Kimberly Foster (born July 6, 1961) is an American former actress, best known for her role as Michelle Stevens in the CBS prime time soap opera Dallas from 1989 to 1991.

Life and career
Kimberly Foster was born in Fort Smith, Arkansas. She graduated from Booneville High School and was a cheerleader. Kim, as she was known growing up, was raised in Booneville, Arkansas, the daughter of Marion Gary Foster and Paula (Atkins) Foster. She made her screen debut appearing opposite Joan Collins in the 1983 television film Making of a Male Model and later guest starred in a number of shows include The Fall Guy, Paper Dolls, Knight Rider, The A-Team and Hotel.
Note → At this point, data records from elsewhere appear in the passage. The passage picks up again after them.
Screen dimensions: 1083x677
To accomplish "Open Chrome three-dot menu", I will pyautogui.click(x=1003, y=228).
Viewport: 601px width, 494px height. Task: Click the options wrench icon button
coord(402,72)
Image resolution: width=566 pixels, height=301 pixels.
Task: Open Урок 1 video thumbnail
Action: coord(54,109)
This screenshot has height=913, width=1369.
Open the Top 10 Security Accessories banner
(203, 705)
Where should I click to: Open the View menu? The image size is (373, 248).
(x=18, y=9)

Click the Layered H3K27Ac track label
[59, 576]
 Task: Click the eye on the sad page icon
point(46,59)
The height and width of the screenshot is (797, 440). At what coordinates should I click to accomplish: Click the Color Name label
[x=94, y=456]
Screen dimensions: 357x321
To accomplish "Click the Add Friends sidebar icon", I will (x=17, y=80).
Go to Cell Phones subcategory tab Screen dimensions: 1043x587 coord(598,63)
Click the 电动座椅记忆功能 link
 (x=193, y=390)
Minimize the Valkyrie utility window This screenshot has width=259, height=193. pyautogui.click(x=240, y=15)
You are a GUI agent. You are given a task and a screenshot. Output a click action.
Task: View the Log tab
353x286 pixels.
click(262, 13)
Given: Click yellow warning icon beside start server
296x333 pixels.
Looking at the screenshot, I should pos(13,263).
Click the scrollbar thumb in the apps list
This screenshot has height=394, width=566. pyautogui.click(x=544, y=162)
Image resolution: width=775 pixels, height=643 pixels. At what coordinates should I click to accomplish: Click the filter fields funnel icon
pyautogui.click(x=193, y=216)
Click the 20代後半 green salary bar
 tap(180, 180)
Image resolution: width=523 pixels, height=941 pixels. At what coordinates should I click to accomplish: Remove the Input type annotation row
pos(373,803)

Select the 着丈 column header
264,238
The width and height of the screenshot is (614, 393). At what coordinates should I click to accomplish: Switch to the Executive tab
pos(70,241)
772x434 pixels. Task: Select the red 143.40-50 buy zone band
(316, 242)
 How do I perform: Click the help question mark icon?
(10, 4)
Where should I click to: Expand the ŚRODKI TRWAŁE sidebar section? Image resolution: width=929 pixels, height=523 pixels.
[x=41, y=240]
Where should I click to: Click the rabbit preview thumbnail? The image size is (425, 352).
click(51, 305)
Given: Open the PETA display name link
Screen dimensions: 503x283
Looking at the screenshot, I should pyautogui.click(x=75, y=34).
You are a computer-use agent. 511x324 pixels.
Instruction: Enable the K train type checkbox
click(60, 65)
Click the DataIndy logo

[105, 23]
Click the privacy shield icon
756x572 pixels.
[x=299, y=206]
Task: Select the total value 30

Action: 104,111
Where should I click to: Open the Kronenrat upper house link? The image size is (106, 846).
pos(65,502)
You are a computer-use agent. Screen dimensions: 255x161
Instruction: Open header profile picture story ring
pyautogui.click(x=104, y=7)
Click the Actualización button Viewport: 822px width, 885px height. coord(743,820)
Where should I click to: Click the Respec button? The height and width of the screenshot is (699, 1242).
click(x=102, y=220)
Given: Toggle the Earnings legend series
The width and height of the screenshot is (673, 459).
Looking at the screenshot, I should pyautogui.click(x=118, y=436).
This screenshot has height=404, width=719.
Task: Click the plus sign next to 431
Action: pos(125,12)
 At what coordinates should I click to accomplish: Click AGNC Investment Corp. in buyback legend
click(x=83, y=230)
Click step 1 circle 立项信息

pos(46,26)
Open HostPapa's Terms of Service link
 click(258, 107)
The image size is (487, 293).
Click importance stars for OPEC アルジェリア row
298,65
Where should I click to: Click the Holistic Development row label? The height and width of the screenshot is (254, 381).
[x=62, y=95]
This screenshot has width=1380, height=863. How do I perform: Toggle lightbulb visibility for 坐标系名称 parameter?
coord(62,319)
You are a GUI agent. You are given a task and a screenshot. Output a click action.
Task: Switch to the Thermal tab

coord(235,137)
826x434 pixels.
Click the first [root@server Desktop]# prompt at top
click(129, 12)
In 1985, Foster was regular cast member in the short-lived NBC drama series The Best Times produced by Lorimar Television. The following year, she made her film debut in the romantic comedy One Crazy Summer with John Cusack. She later appeared in Dragnet (1987) with Tom Hanks and Dan Aykroyd, You Can't Hurry Love (1988) with Bridget Fonda, and It Takes Two (1988) with fellow Arkansan George Newbern. In 1989, Foster was cast in a series regular role as Michelle Stevens in the thirteenth and fourteenth seasons of the CBS prime-time soap opera Dallas which she played from 1989 to 1991.  Her character was briefly a sister-in-law to Bobby Ewing and later briefly a daughter-in-law to J.R. Ewing.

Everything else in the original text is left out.